2023.07.25 JX金属グループのLiBリサイクル 実証順調、日独の3拠点結び推進 クローズドループリサイクルを目指す

反応槽の全景

JX金属サーキュラーソリューションズの平井勇一社長JX金属サーキュラーソリューションズの平井勇一社長

拠点の外観の一部拠点の外観の一部

 JX金属が取り組む、使用済み車載用リチウムイオン電池(LiB)のリサイクル実証が順調に進んでいる。含まれるレアメタルを再び車載用電池の原料として使用する「クローズドループリサイクル」に取り組んでおり、ベンチスケールで、欧州の基準とされる「リサイクル収率」を達成しつつある(既報)。拠点となるJX金属サーキュラーソリューションズ(JXCS、福井県敦賀市)などで生産技術開発や実証を行っている。

 同社グループではJXCSと茨城県日立市の拠点、欧州での事業化推進を目指すドイツ拠点の3カ所を結ぶ形で推進している。

 LiBは、化学反応(酸化・還元)を利用して直流電力を生み出し、高エネルギー密度、高出力密度、高電圧などが特長。世界のLiB需要予測では、脱炭素化に向けて世界各国で電気自動車(EV)普及政策に取り組まれている中、需要も拡大している。

 一方で保管・輸送・処理時の発火や、含有される有害物質による健康・環境被害など、難しさもある。そこで、火災や健康・環境被害を防ぎ、適切な回収や安全な無害化プロセスを進めることが必要となる。さらに資源性(偏在性)も課題。特に地政学的リスクの高い国に生産が偏って生産が寡占化し、中国企業の影響も見られる。資源確保や資源循環の観点からもLiBの適正なリサイクルが要求されている。

欧州電池規則

 こうした中、欧州電池規則が世界のLiBリサイクル業界共通のベンチマーク化。

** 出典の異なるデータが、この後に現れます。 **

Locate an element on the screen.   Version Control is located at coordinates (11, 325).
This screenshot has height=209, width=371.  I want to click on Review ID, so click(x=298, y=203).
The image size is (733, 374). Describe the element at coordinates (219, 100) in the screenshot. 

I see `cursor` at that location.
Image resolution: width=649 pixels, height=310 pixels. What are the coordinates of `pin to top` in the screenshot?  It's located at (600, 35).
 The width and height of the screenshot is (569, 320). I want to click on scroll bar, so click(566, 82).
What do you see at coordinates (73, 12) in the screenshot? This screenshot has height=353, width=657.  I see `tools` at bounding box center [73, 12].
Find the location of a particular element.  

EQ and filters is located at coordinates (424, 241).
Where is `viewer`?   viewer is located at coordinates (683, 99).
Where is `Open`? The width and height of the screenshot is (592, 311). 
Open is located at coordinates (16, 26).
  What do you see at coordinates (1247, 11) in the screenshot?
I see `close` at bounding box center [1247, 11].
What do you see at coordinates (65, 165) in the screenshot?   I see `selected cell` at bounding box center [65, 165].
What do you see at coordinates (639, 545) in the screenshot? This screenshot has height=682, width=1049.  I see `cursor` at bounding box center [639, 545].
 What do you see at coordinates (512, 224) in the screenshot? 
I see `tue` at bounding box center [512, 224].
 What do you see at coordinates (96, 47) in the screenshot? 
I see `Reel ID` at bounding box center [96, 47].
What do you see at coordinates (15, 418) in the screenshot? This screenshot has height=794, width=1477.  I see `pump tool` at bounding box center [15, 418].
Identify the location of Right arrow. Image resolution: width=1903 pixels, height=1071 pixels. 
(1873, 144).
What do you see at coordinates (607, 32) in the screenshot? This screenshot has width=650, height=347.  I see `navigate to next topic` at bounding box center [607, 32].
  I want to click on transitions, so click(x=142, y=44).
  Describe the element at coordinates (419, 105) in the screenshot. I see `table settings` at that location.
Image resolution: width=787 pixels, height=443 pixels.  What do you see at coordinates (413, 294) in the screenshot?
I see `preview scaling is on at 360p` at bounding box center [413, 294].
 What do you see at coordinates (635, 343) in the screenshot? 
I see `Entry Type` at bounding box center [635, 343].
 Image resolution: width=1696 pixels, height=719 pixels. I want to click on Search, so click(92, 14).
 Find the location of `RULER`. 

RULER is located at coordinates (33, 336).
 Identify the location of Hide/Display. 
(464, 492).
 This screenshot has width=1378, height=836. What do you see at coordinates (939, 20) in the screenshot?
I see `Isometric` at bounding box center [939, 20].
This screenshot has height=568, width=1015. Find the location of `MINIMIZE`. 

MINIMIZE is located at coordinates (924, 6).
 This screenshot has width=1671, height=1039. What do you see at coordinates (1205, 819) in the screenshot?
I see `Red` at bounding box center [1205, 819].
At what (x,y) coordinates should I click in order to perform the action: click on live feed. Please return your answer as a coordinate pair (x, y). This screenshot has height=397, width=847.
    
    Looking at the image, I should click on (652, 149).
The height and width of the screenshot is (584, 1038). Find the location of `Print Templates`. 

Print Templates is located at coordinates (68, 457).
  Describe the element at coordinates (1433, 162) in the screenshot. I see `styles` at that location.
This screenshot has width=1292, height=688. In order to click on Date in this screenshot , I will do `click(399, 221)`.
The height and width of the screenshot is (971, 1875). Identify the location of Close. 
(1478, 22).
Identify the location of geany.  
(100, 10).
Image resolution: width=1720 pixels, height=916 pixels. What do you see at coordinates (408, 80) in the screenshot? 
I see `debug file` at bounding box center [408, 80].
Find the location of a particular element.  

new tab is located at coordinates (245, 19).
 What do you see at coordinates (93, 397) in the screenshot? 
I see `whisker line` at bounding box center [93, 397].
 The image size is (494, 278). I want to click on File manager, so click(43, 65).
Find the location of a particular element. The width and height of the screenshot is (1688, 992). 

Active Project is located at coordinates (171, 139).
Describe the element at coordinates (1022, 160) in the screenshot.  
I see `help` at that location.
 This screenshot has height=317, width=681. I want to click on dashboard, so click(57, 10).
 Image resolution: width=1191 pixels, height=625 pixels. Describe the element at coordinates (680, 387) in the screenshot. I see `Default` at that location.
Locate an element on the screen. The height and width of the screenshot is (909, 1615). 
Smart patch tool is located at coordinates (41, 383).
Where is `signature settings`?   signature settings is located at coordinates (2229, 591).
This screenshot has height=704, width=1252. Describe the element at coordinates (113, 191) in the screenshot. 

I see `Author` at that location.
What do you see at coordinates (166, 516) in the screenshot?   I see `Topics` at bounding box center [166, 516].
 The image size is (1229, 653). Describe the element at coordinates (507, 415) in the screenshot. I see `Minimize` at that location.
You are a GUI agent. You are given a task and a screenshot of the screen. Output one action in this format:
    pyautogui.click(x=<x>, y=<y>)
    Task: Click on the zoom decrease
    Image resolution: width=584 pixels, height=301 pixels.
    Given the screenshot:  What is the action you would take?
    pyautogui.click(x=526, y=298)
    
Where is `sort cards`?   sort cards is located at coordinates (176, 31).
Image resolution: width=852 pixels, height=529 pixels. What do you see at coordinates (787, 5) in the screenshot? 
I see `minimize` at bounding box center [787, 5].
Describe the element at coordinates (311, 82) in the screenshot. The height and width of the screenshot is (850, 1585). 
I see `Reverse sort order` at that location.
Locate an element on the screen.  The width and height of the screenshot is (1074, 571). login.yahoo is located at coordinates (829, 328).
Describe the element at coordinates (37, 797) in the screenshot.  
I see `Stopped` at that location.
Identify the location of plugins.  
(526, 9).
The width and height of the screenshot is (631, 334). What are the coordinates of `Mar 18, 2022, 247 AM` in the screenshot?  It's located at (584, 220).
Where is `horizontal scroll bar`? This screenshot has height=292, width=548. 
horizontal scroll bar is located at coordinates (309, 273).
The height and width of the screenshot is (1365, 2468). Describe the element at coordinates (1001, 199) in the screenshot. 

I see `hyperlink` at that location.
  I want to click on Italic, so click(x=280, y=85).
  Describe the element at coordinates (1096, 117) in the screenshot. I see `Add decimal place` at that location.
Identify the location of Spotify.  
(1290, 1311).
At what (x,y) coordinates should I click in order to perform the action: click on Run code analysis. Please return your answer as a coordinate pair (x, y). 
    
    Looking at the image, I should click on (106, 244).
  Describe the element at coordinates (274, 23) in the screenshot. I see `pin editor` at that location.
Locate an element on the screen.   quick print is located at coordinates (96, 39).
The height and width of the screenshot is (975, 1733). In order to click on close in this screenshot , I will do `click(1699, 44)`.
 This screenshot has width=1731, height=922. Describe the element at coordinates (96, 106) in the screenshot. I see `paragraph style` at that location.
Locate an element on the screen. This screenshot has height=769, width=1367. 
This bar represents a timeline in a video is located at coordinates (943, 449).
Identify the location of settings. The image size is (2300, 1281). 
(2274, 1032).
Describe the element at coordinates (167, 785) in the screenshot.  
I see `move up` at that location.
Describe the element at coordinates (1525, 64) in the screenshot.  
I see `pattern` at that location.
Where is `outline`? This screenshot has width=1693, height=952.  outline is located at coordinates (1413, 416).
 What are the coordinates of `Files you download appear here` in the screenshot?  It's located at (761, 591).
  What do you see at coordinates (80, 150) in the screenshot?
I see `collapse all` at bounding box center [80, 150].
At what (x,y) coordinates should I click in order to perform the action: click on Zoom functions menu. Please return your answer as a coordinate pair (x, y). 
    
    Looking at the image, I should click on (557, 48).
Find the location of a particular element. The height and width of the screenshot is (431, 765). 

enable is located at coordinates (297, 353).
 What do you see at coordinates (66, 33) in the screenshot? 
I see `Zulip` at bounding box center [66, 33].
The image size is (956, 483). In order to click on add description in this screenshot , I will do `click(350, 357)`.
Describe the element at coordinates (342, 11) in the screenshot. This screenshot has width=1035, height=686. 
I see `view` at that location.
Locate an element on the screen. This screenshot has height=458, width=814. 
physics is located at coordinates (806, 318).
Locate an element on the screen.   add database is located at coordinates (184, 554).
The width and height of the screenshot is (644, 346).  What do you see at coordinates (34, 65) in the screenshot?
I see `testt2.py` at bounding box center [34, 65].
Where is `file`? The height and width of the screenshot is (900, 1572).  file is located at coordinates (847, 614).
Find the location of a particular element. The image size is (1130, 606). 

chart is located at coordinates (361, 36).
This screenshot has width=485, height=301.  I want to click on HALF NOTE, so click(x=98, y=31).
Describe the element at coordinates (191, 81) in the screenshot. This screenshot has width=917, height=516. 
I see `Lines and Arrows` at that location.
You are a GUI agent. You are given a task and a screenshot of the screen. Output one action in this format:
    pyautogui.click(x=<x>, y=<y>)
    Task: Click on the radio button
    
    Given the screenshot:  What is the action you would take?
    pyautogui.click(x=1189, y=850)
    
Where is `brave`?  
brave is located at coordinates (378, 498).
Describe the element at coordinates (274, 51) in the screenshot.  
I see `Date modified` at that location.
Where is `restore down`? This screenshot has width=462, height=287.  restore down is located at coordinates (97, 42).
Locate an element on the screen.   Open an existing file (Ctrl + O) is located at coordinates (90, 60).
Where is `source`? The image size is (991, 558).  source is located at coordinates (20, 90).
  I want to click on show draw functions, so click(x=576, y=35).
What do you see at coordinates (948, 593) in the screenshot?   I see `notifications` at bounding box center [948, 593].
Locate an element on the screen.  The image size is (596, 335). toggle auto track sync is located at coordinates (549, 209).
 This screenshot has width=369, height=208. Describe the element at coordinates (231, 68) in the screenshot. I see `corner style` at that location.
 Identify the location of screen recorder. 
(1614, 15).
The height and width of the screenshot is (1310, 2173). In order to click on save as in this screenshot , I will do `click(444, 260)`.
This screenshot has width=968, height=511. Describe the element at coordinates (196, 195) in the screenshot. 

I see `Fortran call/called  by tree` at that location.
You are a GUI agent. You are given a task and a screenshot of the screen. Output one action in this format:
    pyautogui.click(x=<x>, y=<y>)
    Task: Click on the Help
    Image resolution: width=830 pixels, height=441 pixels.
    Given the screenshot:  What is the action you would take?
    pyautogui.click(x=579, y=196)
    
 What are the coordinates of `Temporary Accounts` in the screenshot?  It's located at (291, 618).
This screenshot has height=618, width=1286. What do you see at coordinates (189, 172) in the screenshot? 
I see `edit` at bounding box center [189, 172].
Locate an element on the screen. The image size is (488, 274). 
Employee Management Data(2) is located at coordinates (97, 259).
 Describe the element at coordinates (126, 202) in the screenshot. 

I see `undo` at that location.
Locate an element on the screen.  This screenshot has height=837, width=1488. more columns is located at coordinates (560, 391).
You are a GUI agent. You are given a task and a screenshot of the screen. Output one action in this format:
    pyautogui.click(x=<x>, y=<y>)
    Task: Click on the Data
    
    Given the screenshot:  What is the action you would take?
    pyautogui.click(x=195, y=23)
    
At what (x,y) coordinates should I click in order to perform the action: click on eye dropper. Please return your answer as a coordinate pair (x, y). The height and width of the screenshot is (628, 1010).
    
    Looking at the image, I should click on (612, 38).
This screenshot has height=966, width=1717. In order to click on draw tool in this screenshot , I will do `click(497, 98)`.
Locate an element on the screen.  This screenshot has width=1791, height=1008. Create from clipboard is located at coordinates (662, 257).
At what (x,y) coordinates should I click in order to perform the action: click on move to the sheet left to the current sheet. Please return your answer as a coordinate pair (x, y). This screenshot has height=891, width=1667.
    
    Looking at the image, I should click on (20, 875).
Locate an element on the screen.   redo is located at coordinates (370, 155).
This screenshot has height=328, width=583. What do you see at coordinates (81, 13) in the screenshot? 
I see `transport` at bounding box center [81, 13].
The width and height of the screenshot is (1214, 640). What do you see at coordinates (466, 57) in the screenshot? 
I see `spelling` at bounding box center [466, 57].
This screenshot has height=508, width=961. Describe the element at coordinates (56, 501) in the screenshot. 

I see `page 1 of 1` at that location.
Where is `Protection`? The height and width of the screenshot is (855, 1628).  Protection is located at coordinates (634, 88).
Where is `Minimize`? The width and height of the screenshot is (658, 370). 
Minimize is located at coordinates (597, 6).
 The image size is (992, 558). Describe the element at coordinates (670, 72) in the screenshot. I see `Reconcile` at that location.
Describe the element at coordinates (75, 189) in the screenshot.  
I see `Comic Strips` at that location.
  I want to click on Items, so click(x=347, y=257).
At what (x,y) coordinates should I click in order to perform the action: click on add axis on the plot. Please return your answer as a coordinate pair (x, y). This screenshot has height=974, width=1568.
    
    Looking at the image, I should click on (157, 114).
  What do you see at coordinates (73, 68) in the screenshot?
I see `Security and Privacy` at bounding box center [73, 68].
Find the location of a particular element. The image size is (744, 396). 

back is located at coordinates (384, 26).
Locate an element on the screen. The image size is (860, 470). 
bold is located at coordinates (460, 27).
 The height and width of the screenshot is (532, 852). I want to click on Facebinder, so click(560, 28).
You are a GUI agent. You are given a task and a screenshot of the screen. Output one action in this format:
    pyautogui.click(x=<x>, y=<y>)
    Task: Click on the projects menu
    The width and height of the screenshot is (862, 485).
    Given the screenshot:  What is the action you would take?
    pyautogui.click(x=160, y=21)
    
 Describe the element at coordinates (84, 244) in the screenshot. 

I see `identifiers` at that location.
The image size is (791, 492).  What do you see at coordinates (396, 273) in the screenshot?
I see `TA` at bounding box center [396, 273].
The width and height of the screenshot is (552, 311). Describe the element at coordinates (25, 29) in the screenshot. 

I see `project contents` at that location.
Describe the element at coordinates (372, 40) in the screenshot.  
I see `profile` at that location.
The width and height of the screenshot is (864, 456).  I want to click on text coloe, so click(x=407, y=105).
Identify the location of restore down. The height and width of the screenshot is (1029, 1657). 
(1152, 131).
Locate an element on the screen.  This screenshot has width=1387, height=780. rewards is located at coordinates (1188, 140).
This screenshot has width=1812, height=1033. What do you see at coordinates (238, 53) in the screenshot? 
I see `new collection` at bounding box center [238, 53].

リサイクル事業者は、各金属元素ごとに規定されるリサイクル収率の達成が求められる。

 同社は廃車載LiBの安全・適切な無害化と水平リサイクルによる資源循環の実現、クローズドループリサイクルを目指している。目標は▽廃LiBから取り出したレアメタルを再び電池材料としてサプライチェーンに戻す「バッテリー・トゥー・バッテリー」のクローズドループリサイクル▽電池粉からの高純度金属塩回収技術の確立▽車載LiBモジュールの高度前処理による無害化および高品位電池粉回収技術の確立▽前処理からレアメタル回収まで一貫した実証など。

 EU(欧州連合)の企業とも連携し、リサイクルの事業化を図る。

独自技術

 同社の技術の流れではまず、使用済みLiBを熱処理などで無害化して破砕、ふるい分けし、電池粉を回収する。公開されたプラントに入ると、独特のリズムでふるいが動いていた。目の細かさ、力のかけ方などに独自のノウハウがある。後の湿式工程の負担を軽減するため、ここで電池粉に混入する不純物を削減する必要がある。

 続いて湿式のプロセスがあり、溶媒抽出で金属塩の抽出などを行う。ここでもさまざまなノウハウを駆使する。

 同社では今春までに高純度硫酸Co回収を開始したほか、新規破砕選別設備の稼働開始、高純度炭酸Li回収工程の完成など、ハード面の整備が一区切りついた。欧州電池規則を見据え、主要レアメタル材料(硫酸Ni、硫酸Co、炭酸Li)を高収率・高純度で回収する準商業規模での実証試験を操業している。

 今後、電池技術の進歩に伴い、組成の変化などが見込まれる。車載の場合のバッテリー周りの設計などが変わる可能性もある。そうした変化も見据え、事業化を図っていく考えだ。